* WORK REQUIRED: Extract, exactly as written, the line that contains "You are a computer-use" and all lines after it through the end of the records. Omit pictures.
*** RECORDS Section Begins ***
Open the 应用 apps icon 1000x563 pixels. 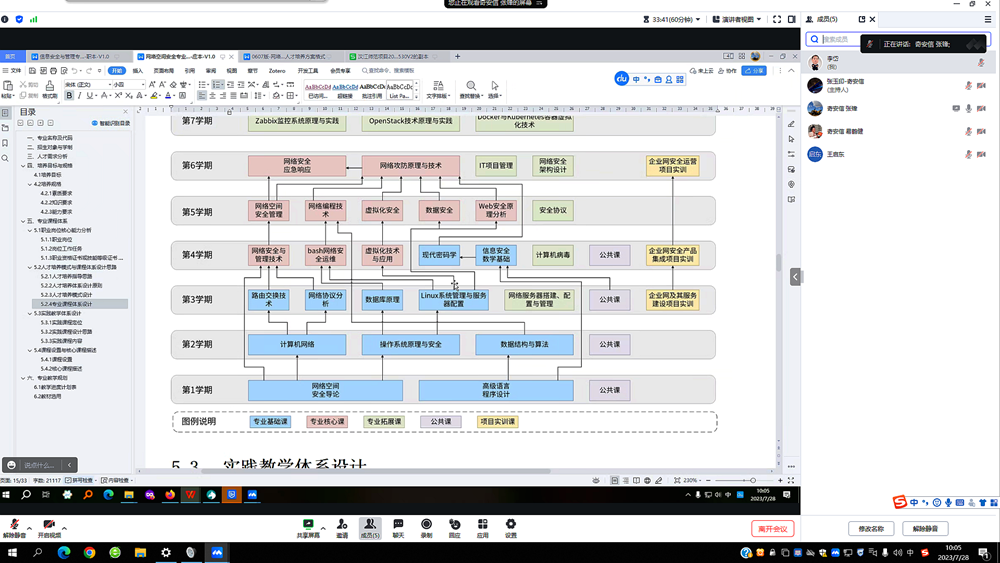[482, 525]
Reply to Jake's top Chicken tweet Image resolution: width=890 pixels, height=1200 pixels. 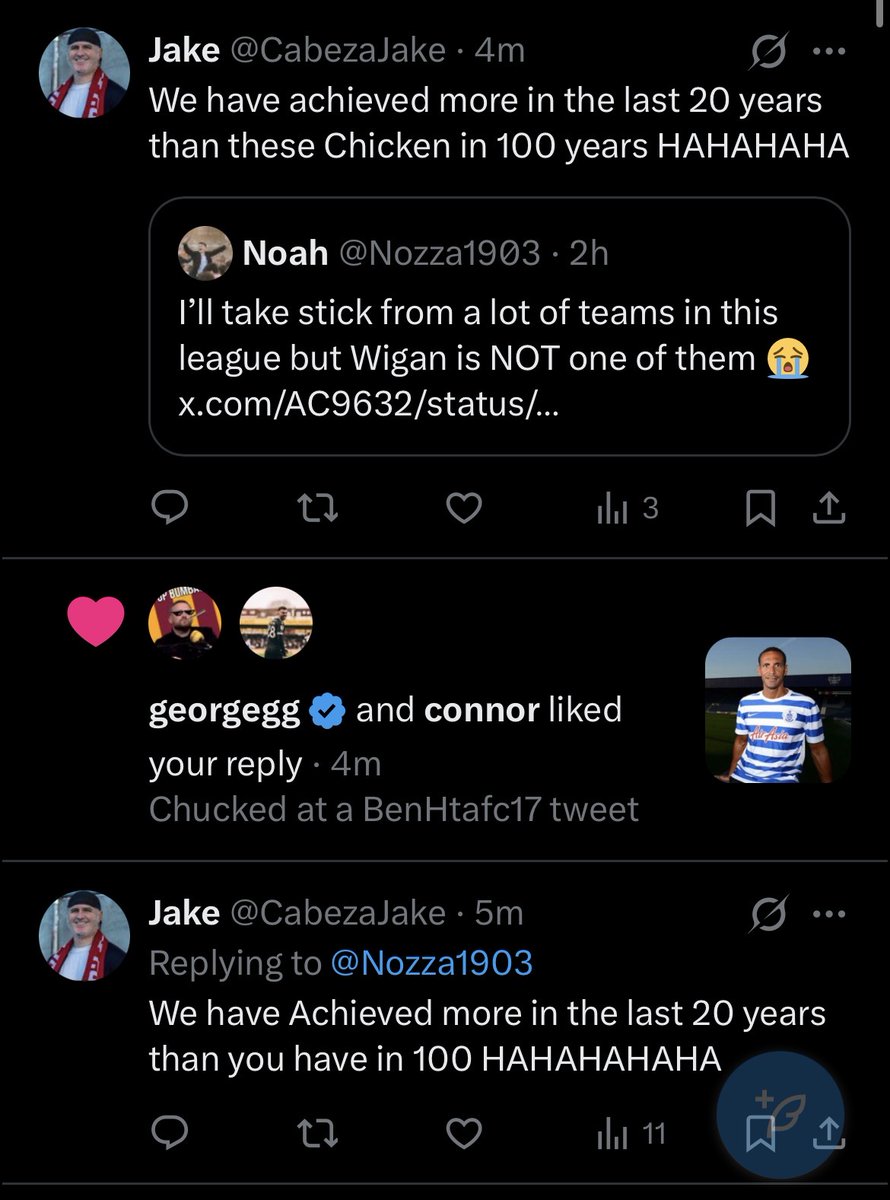(x=171, y=510)
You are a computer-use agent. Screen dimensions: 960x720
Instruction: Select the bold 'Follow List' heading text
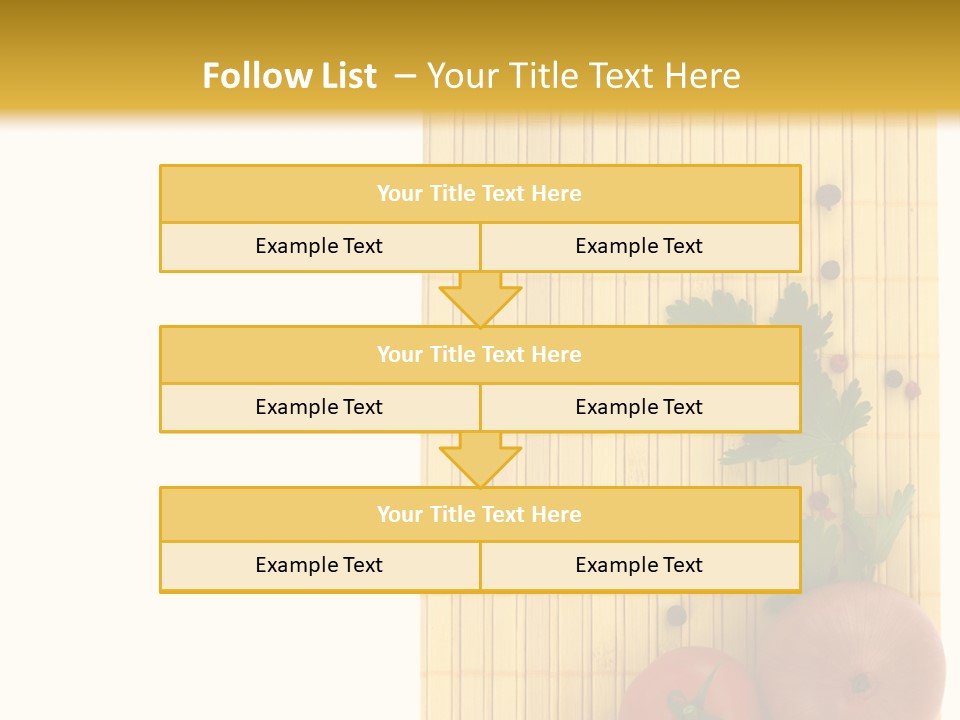tap(290, 76)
*** RECORDS Section Ends ***
* YOUR RESPONSE:
You are a computer-use agent. Screen dimensions: 960x720
Instruction: Select the bold 'Follow List' heading text
tap(290, 76)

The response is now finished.